Lorsque sous tes emprunts masquant ton indigence,

Des esprits étrangers tu cherchais l’alliance,

D’où vient que ton esprit et ton cœur en défaut

Du jardin potager ne dirent pas un mot ?

Il aurait pu fournir à ta veine épuisée

Des vrais trésors de l’homme une peinture aisée :

Le verger de ses fruits eût décoré tes chants,

Et mon nom t’eût valu des souvenirs touchants.

N’est-ce pas moi, réponds, créature fragile,

Qui soutins de mes sucs ton enfance débile ?

Le Navet n’a-t-il pas dans le pays latin,

Longtemps composé seul ton modeste festin,

Avant que dans Paris ta muse froide et mince

Égayât les soupers du commis et du prince ?

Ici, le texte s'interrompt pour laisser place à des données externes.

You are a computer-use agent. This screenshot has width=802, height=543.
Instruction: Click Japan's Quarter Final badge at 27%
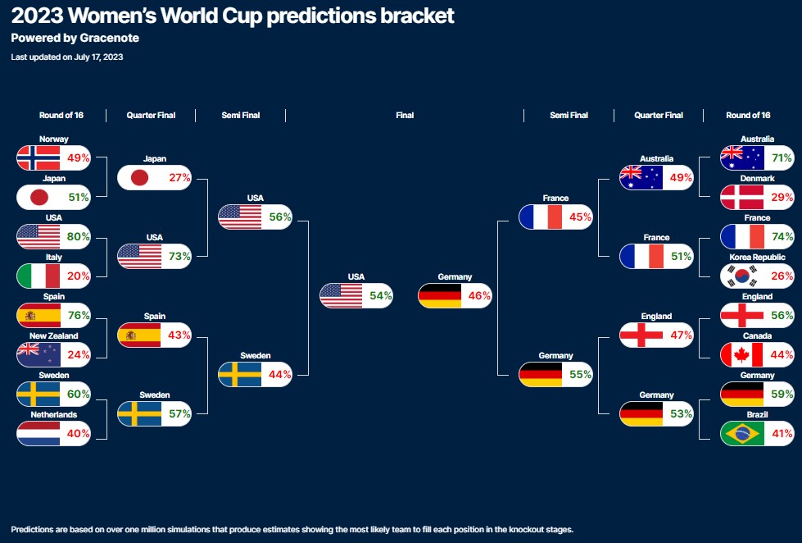[x=155, y=178]
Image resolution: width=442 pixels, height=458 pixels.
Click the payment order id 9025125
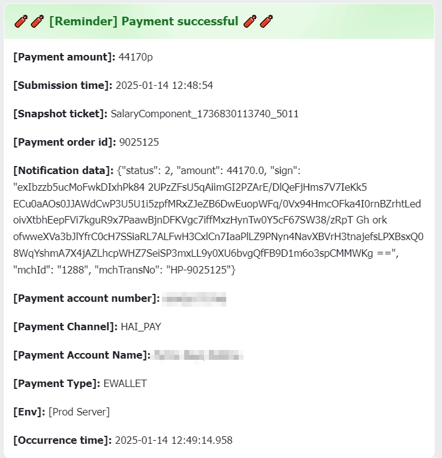coord(138,142)
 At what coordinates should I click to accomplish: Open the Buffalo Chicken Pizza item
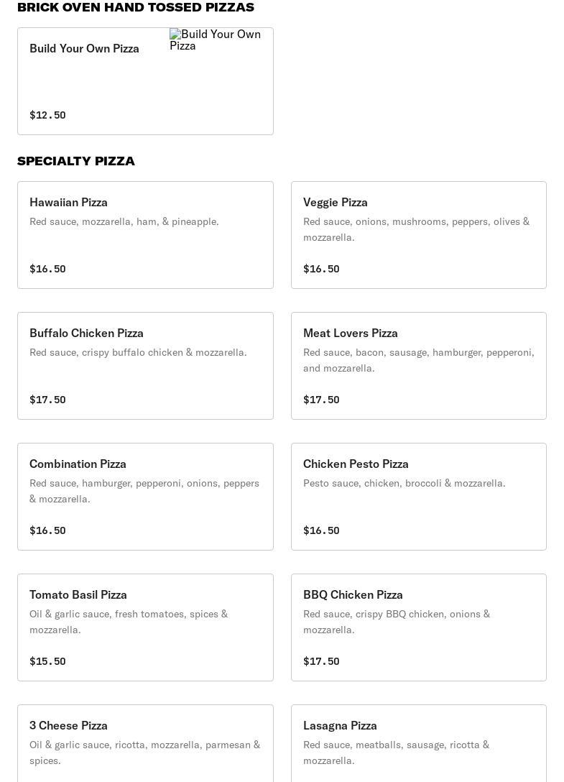[x=145, y=366]
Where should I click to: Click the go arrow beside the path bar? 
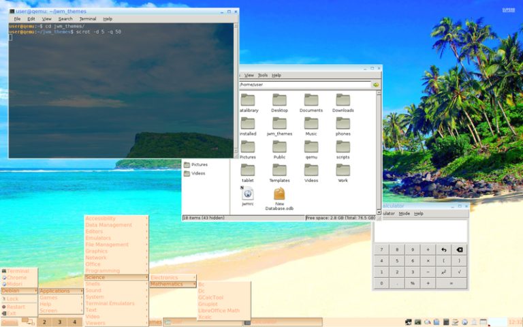(x=375, y=84)
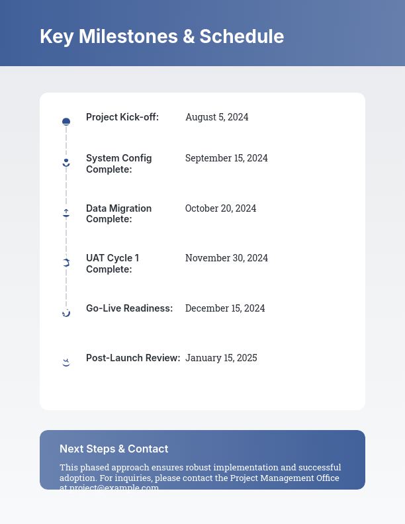The image size is (405, 524).
Task: Select the October 20, 2024 date
Action: click(220, 208)
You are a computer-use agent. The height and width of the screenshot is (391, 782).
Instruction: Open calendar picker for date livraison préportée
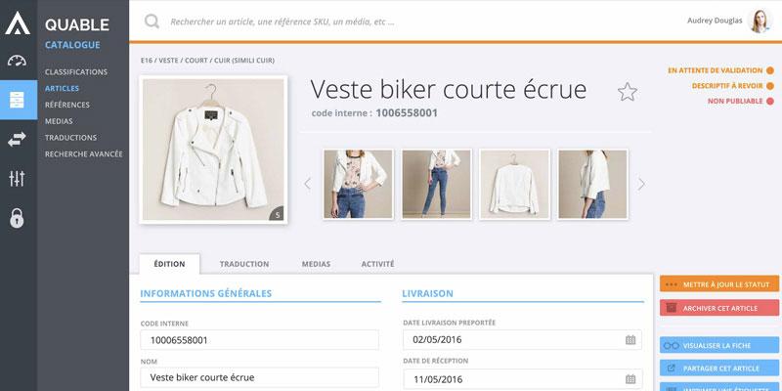pos(630,340)
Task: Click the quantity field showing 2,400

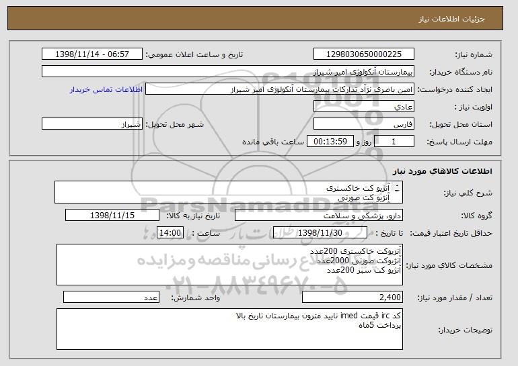Action: [x=353, y=297]
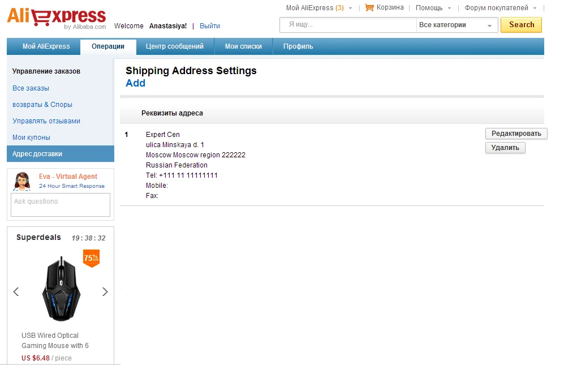Click the Add address link

coord(135,83)
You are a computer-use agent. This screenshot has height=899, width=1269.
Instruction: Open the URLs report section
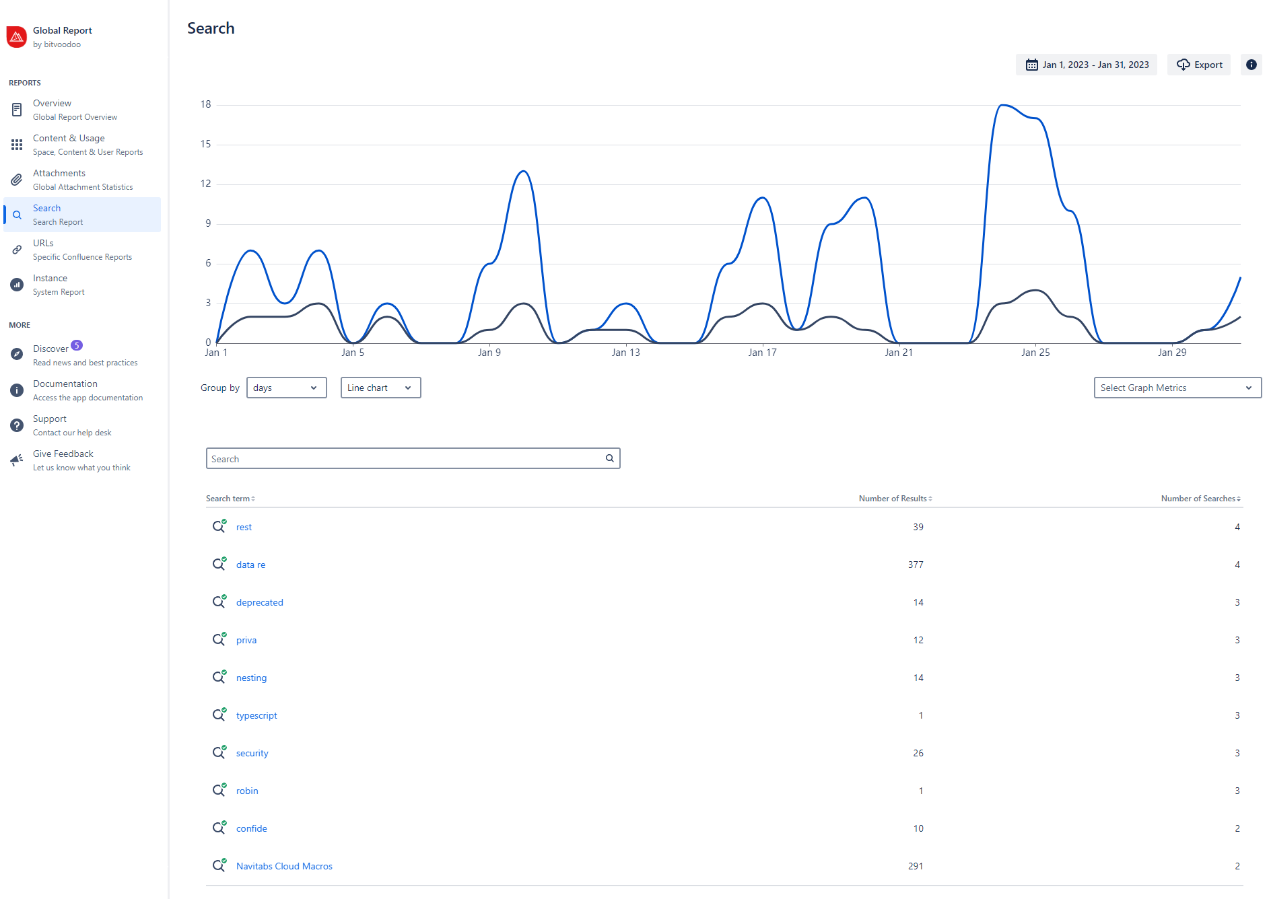(43, 243)
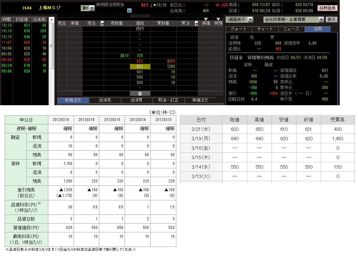The image size is (358, 258).
Task: Open the 東 exchange dropdown
Action: [92, 8]
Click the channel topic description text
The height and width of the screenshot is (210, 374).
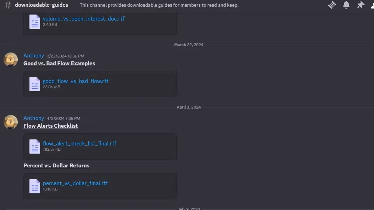coord(159,5)
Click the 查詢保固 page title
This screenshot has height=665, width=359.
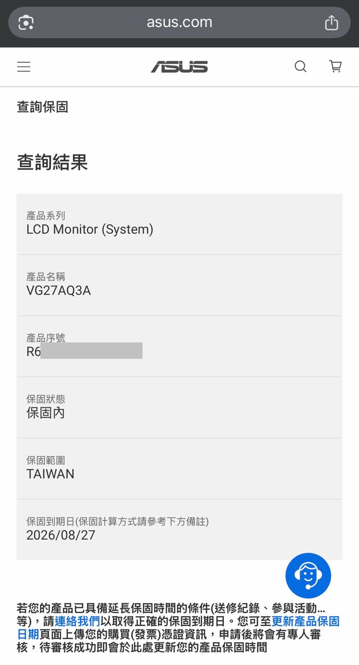tap(43, 107)
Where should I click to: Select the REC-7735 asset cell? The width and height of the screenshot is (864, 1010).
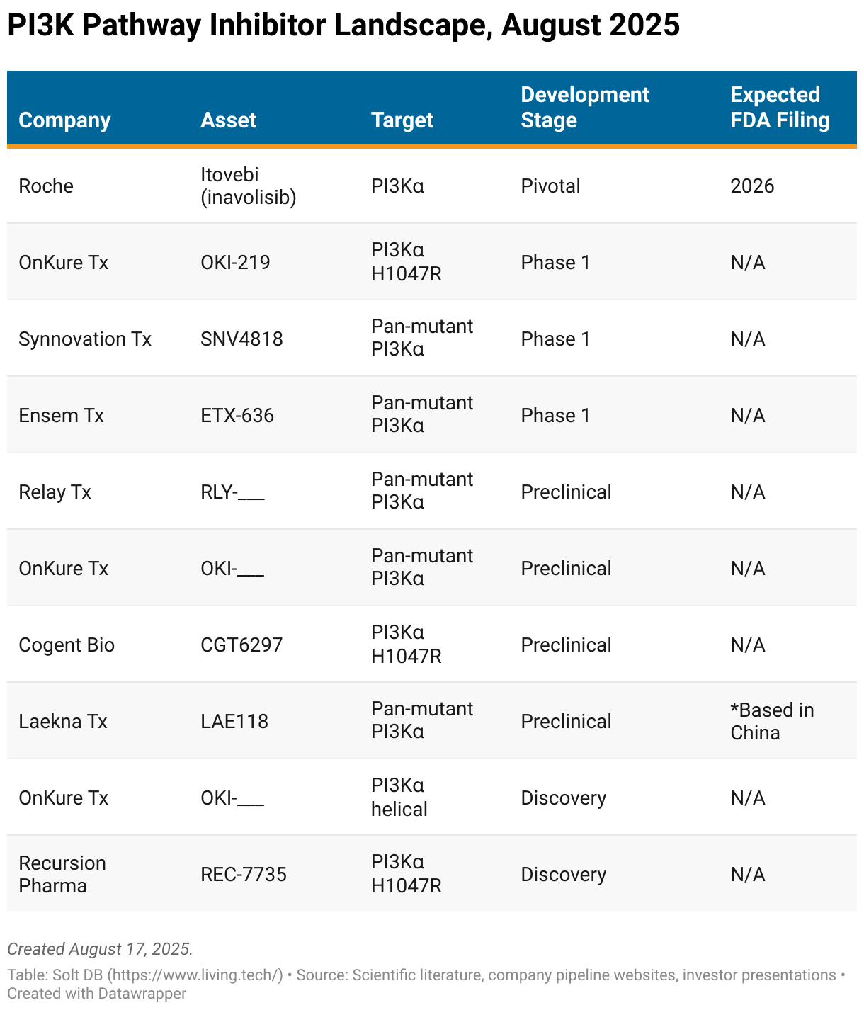click(x=244, y=875)
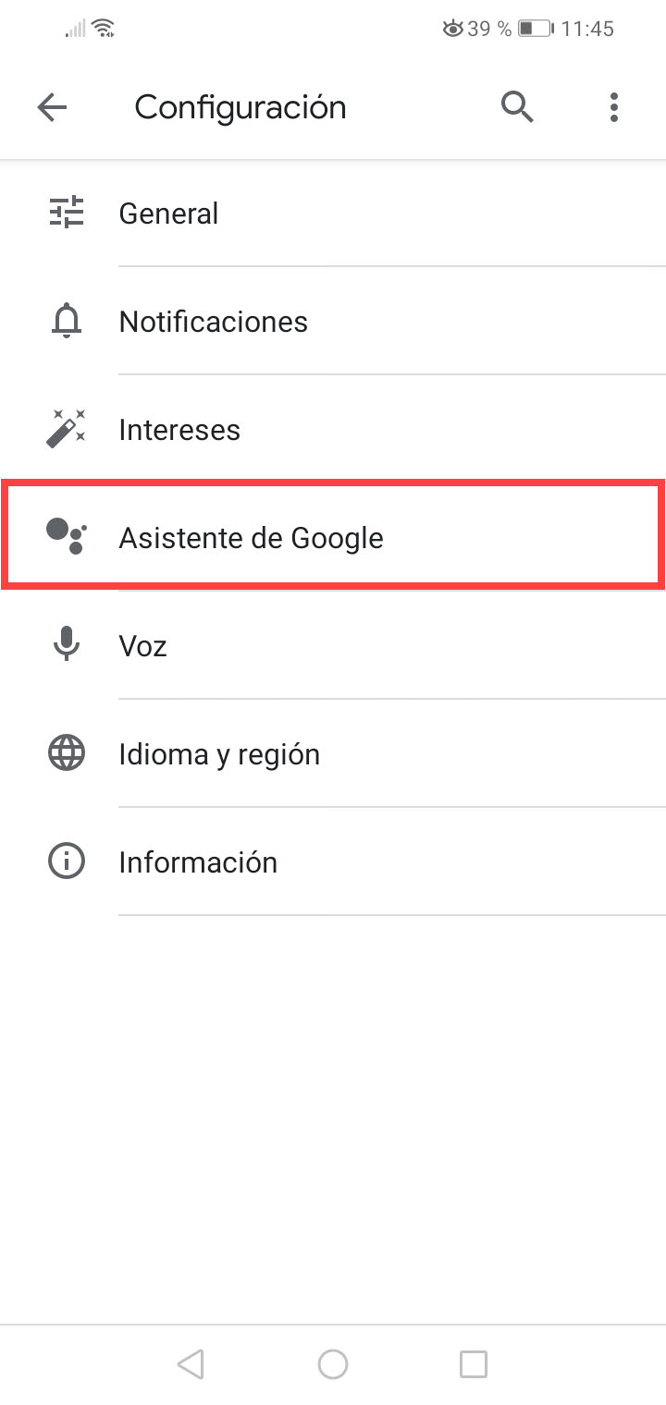Click the Notificaciones bell icon

click(x=66, y=321)
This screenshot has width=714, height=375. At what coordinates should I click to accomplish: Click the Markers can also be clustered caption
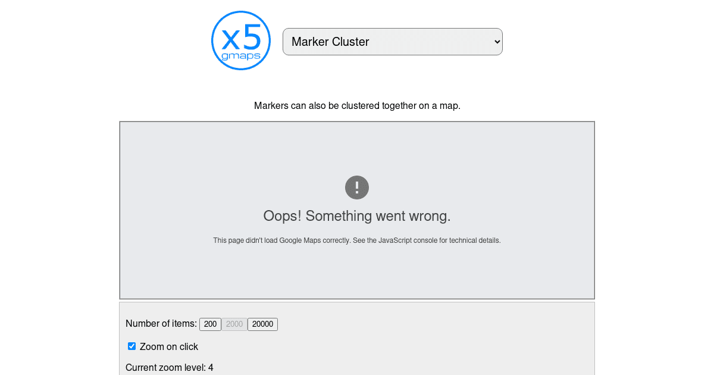click(x=356, y=105)
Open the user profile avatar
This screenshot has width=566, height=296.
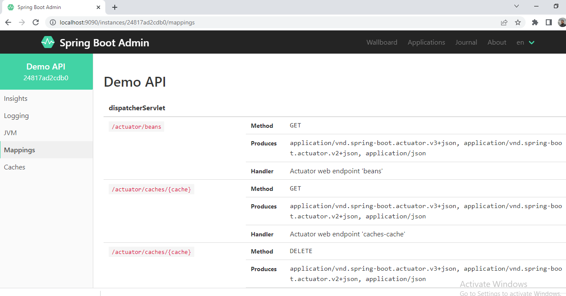coord(562,22)
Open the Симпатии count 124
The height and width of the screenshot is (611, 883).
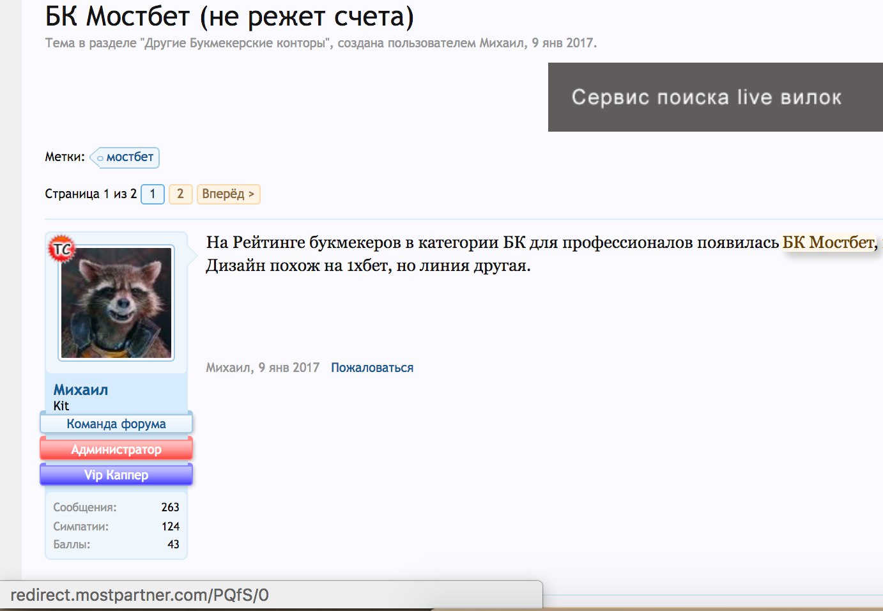pyautogui.click(x=170, y=527)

Enfant dénaturé, si tu rougis de moi,

Vois tous les choux d’Auvergne élevés contre toi !

Songe à tous mes bienfaits, délicat petit-maître,

Ma feuille t’a nourri, mon ombre t’a vu naître :

Dans tes jardins anglais tu me proscris en vain ;

Adam au Paradis me plantait de sa main ;

Le Nil me vit au rang de ses dieux domestiques,

Et l’auteur immortel des douces Géorgiques,

De ses grandes leçons interrompant le fil,

S’arrêta dans son vol pour chanter le persil.

Que ne l’imitais-tu ? mais ta frivole muse,

Quêtant un sentiment aux échos de Vaucluse,

De Pétrarque en longs vers nous rabâche la foi,

Et ne réserve pas d’hémistiche pour moi.

Réponds donc maintenant aux cris des chicorées,

Aux clameurs des oignons, aux plaintes des poirées.

Ou crains de voir bientôt, pour venger notre affront,

Les chardons aux pavots s’enlacer sur ton front.

 

                   Le Navet au Chou

J’ai senti comme toi notre commune injure ;

Mais ne crois pas, ami, que par un vain murmure,

Des oignons irrités j’imite le courroux :

Le Ciel fit les navets d’un naturel plus doux.

Des mépris d’un ingrat le sage se console.

Je vois que c’est pour plaire à ce Paris frivole,

Qu’un poète orgueilleux veut nous exiler tous

Des jardins où Virgile habitait avec nous.

Un prêtre dans Memphis avec cérémonie,

Eût conduit au bûcher le candidat impie1 ,

Mais le temps a détruit Memphis et nos grandeurs.

Il faut à son état accommoder ses mœurs.

Je permets qu’aux boudoirs, sur les genoux des belles,

Quand ses vers pomponnés enchantent les ruelles,

Un élégant abbé rougisse un peu de nous,

Et n’y parle jamais de navets et de choux.

Son style citadin peint en beau les campagnes ;

Sur un papier chinois il a vu les montagnes,

La mer à l’Opéra, les forêts à Longchamps,

Et tous ces grands objets ont ennobli ses chants.

Ira-t-il, descendu de ces hauteurs sublimes,

De vingt noms roturiers déshonorer ses rimes,

Et pour nous, renonçant au musc du parfumeur,

Des choux qui l’ont nourri lui préférer l’odeur ?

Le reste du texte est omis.